The woman who is probably Texas's most famous blogger is now also a published memoirist. Well, as of Tuesday she will be.
Jenny Lawson, known around these parts at The Bloggess, is debuting her first book, a "mostly true memoir," with a book tour that starts in New York next week. The book is called Let's Pretend This Never Happened and is about her life growing up in a small town with her taxidermist father and lunch lady mother, her crippling anxiety disorder, her struggles with infertility and much, much more.
Fans of The Bloggess's long-running Web site will likely love the book, written in the same frenetic Attention-Deficit-Disorder non sequitur style that is the trademark of all her blog posts. In the book, Lawson explains that her TMI rambling is one of the ways her Generalized Anxiety Disorder manifests itself. She's a ball of nervous energy.
But on the phone, she sounds surprisingly even-keeled, not at all as nervous as I expected her.
"I apologize in advance if I've offended you," she says after I tell her that I'm working my way through the book.
It's a pretty common story these days: blogger gets book deal thanks to built-in, pre-existing audience. But that's actually not how it happened with Lawson.
"I started writing this book for myself about 11 years ago, because I wanted to remember all of the great things from my childhood," she says. "But I wasn't very good at it. So I started a blog to try to find my voice. So it was more like a book-to-blog-to-book."
That blog has something like 200,000 followers. An average post gets more than 100 comments. How far is her reach? In 2010, she and her readers raised more that $40,000 for children in need of Christmas gifts.
But she says she's shared the best stories for the book, including a tale about a cow insemination gone wrong, a story her editors in New York needed photos to believe. I won't spoil it for you, but anyone who grew up in rural Texas can probably relate.
She says the memoir is "mostly true" because "I wanted to give my family the gift of plausible deniability."

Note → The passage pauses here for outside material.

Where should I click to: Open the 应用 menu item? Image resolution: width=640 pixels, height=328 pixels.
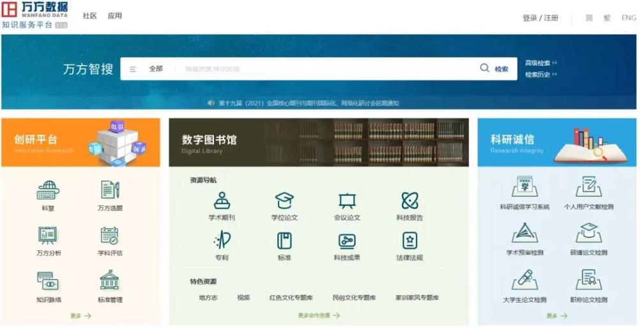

"I had my family read everything before it went to my editor," she says, in a effort to make sure her memories were correct, and that her family wouldn't be too embarrassed. Her stories, however weird, come from a place of love. "They liked it, but they didn't really laugh because it's what's normal to them."
Her favorite chapter is about Stanley The Magical Talking Squirrel, which was more of a dead squirrel her father pretended was a hand puppet.
"For me, that story is like the story of my childhood. But I think the best chapter in the book is the HR chapter."
Human resources is where Lawson learned to ask the question "Is this your penis?" with a straight face.
"Parts of the book aren't funny," she says. "It goes from funny to very maudlin and serious and back to funny." As she writes in the chapter about her attempts to have a child: "How do you write something funny about dead babies? Answer: You can't.
"I was worried that people were really going to be pissed about this," she says, "But people are saying 'I'm so glad you wrote about it.'"
Lawson's book tour starts Tuesday, the day of the book's release, with a reading and signing at Barnes & Noble in New York City's Upper East Side. Then she'll fly to the West Coast for an appearance at the Writer's Guild in LA and a reading in San Francisco. On April 24 she'll be at Blue Willow Bookshop in Houston.
She says she's not super anxious about appearing in front of all those people.
"Most of the people who would buy the book probably already know I have an anxiety disorder," she says. "I'm also really lucky that I have a great therapist. She gave me this really great drug -- she said that rock stars take it so they won't be nervous on stage. So basically, it's cocaine," she jokes.
"I mean, if you're a writer or a journalist, you basically already have something wrong with you." She pauses awkwardly. "Aaaaand I just insulted you."
Thank goodness for the advance apology.
The Bloggess, Jenny Lawson, will read from her new memoir Let's Pretend This Never Happened on Tuesday, April 24 at Blue Willow Bookshop.